Thursday, October 8, 2015

Sixth Circuit Dismisses ADA Claim Because Employer Is Not Required to Guess About Extent of Disability or Desire for Accommodation

Yesterday, the Sixth Circuit Court of Appeals affirmed an employer’s summary judgment on an ADA failure-to-accommodate claim.   Aldini v. Kroger Company of Michigan, No. 15-1044 (10-7-15).  In that case, the plaintiff retracted his request for a reasonable accommodation after his manager indicated that he could not grant the request, but would send it to the human resources department.  He then brought suit two years later for a failure to accommodate and for harassment (which apparently pre-dated his foot injury and accommodation request).  The Court held that the plaintiff failed to meet his burden of proving that he had requested an accommodation after he voluntarily retracted it and the employer was not required to infer a reasonable accommodation need under the circumstances.  Further, the plaintiff could not show that it would have been futile to make another reasonable accommodation request.

According to the Court’s opinion, the plaintiff returned to work following a medical leave for foot surgery.  Although he initially returned without any work restrictions, a week later he produced a physician note indicating that he required some lifting restrictions and rest breaks.  His manager responded that he could not provide these accommodations, but would send his request to the human resources department.  Taking this as a rejection (and not aware of the possibility of being temporarily transferred, etc.), the plaintiff returned to his physician that same day and obtained a release to return to work without any medical restrictions.   He continued to work without any medical restrictions for the next two years.  At that point, he filed a charge of discrimination with the EEOC alleging that he had been denied a reasonable accommodation, but did not indicate what accommodations had been denied.  He then filed another charge alleging that he had been subjected to harassment. 

The Court affirmed dismissal of the harassment claims because the alleged harassment began before his foot surgery.  There was also no evidence that the allegedly harassing manager knew anything about his accommodation request, any issue of his alleged disability or his EEOC Charge.  Finally, the plaintiff conceded that the manager was hard on everyone, not just him.
:::::
LIST OF TASKS:
1. Quote the Sixth Circuit post word for word, starting at "The Court affirmed" and ending at "not just him.".
2. Pick up the Sixth Circuit post after its last sentence and keep writing it.
Nothing in the data below is needed.

INFORMATION SUPPLIED:
:::::
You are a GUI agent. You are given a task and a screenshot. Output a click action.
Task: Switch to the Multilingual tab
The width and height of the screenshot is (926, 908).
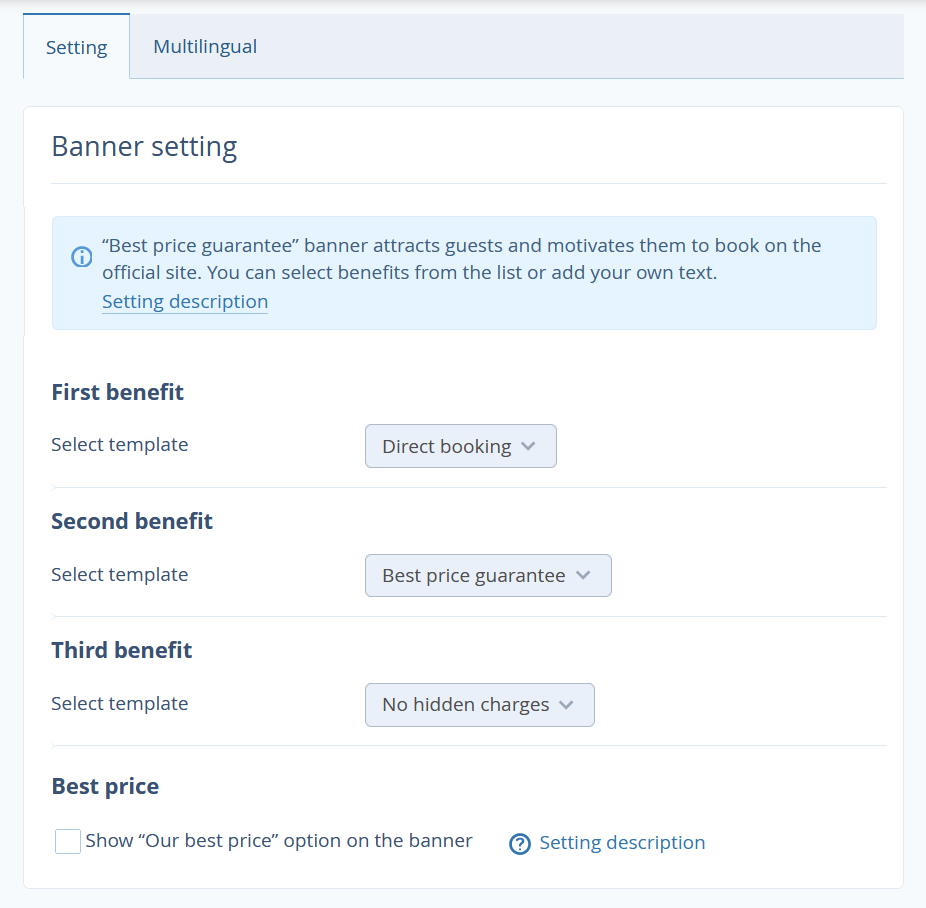click(x=205, y=47)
:::::
ANSWERS TO EACH TASK:
1.
The Court affirmed dismissal of the harassment claims because the alleged harassment began before his foot surgery.  There was also no evidence that the allegedly harassing manager knew anything about his accommodation request, any issue of his alleged disability or his EEOC Charge.  Finally, the plaintiff conceded that the manager was hard on everyone, not just him.

2.
The Court also affirmed dismissal of the disability discrimination claim based on an alleged failure to accommodate.  “The employee bears the burden of requesting a reasonable accommodation.”  While an accommodation request can be inferred in certain situations and can be excused when the request would be futile, the employee bears the burden of proving that a request was made so that “[t]he employer is not required to speculate as to the extent of the employee’s disability or the employee’s need or desire for an accommodation.”  Accordingly, “the general rule is that when the employee does not propose an accommodation, his ‘failure to accommodate’ claim must fail.” 

 In this case, the Court refused to infer that the employer was on notice of the plaintiff’s need for a reasonable accommodation because the plaintiff retracted his only request within 24 hours and worked for two years afterwards without any indication that he required any accommodation in order to perform his job.  His “decision to withdraw his request and continue working without complaint means his claim must fail and summary judgment is appropriate.”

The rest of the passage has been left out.